Anonymous wrote:AA woman here and I attended a friends party this weekend, got into my car to leave, started up my car, pulled out of the parking space in front of my friends house, thump, thump, thump, realized I had a flat tire, got out of my car, checked out the tire, sure enough completely flat, sat in my car for about 2 minutes, contemplating next move, decided to just pull back in to space, walked back to my friends house, but didn't want to go back into the house as, it was late, the weather was bad, and I knew it would just be easier to deal with in the a.m., I know that people would have offered to help, but I didn't want to impose on anyone, Ubers are cheap and plentiful and we were only a 10 min drive from home.
So I pulled out my phone and summoned an Uber, next thing I know, not more than 5 minutes later, speeding around the corner, 2 Vienna police cruisers with search lights on... someone had called the police on me and my little boy, maybe the caller, called the police because they were concerned for our safety, thought the police could help, but I doubt it since the the police came around the corner at breakneck speed in, heavy pursuit mode.
They didn't see me, as I was sitting on my friends porch, but they did see all the extra cars parked in the street, the music coming from the house, and the lights on, so they probably figured it out for themselves, that a party guest was either looking for a parking space, or leaving the party, they left fairly quickly after doing a slow drive by.
If I hadn't been sitting on my friends porch at the time, and had instead still been in my car, perhaps I too might have become another statistic. Law abiding middle aged AA mom, blasted to little bits, in front of her baby boy -- crime having the audacity to be in a neighborhood someone didn't think she should be in.

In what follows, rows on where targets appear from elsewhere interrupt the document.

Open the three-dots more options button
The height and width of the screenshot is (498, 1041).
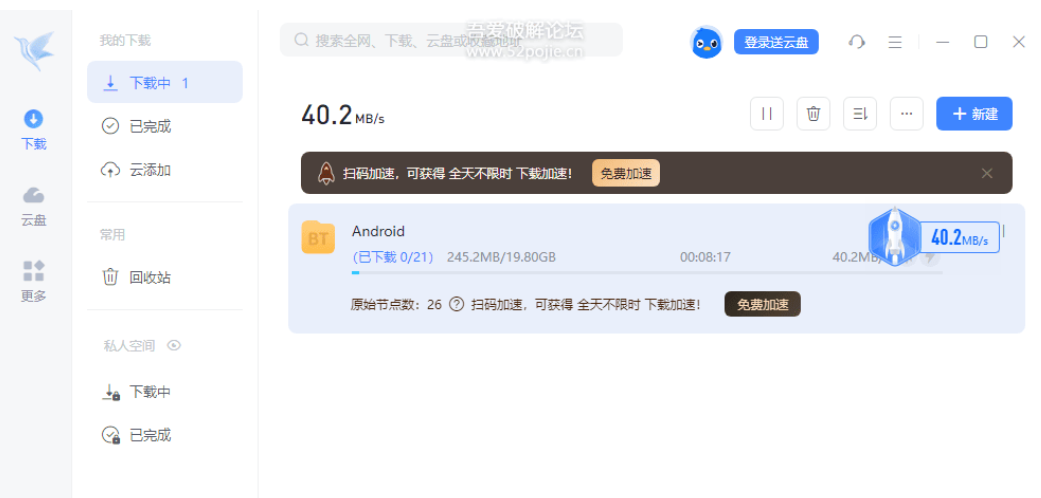point(906,114)

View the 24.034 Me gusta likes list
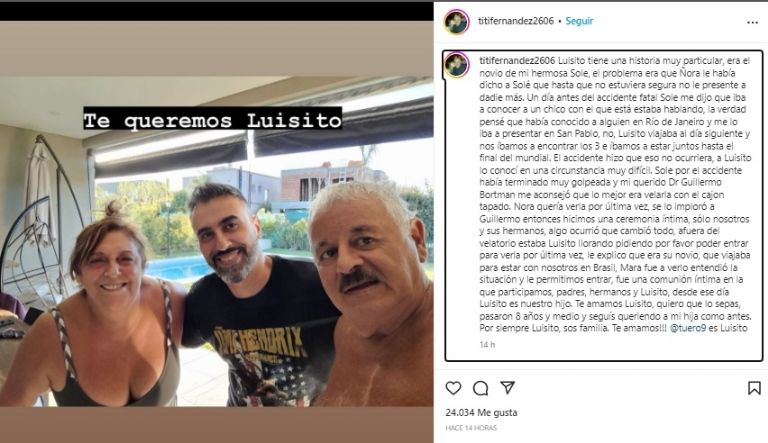click(x=481, y=413)
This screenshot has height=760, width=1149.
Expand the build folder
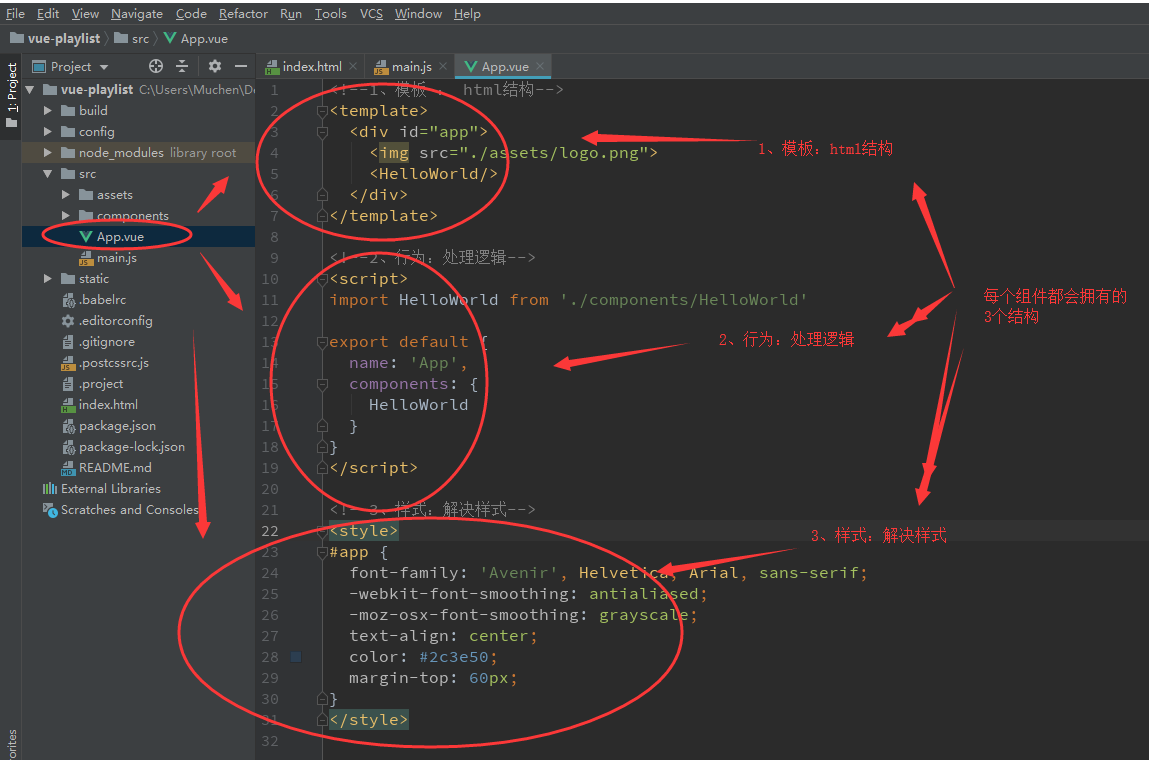pyautogui.click(x=46, y=110)
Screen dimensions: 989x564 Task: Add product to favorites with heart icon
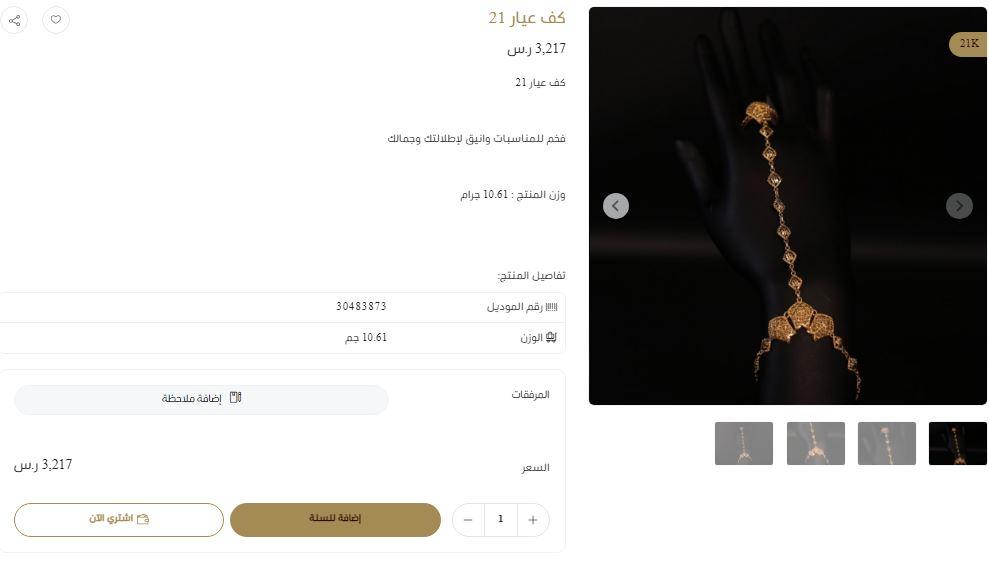click(56, 20)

If I had been of any other race, perhaps I might have flagged down the police to ask for help, but being an AA person, I know that doing so might have cost me, and or my son our lives. So I sat quietly in the dark, on the porch, hoping that they would leave before the Uber driver showed up.
Things black people can't do -- we have to be careful when we go to certain neighborhoods, if we have car trouble we can't expect to be given the benefit of the doubt, and we can't assume the police are there to serve, protect or to help us, as doing so could end in getting you and your family roughed up, or even worse. . . shot dead.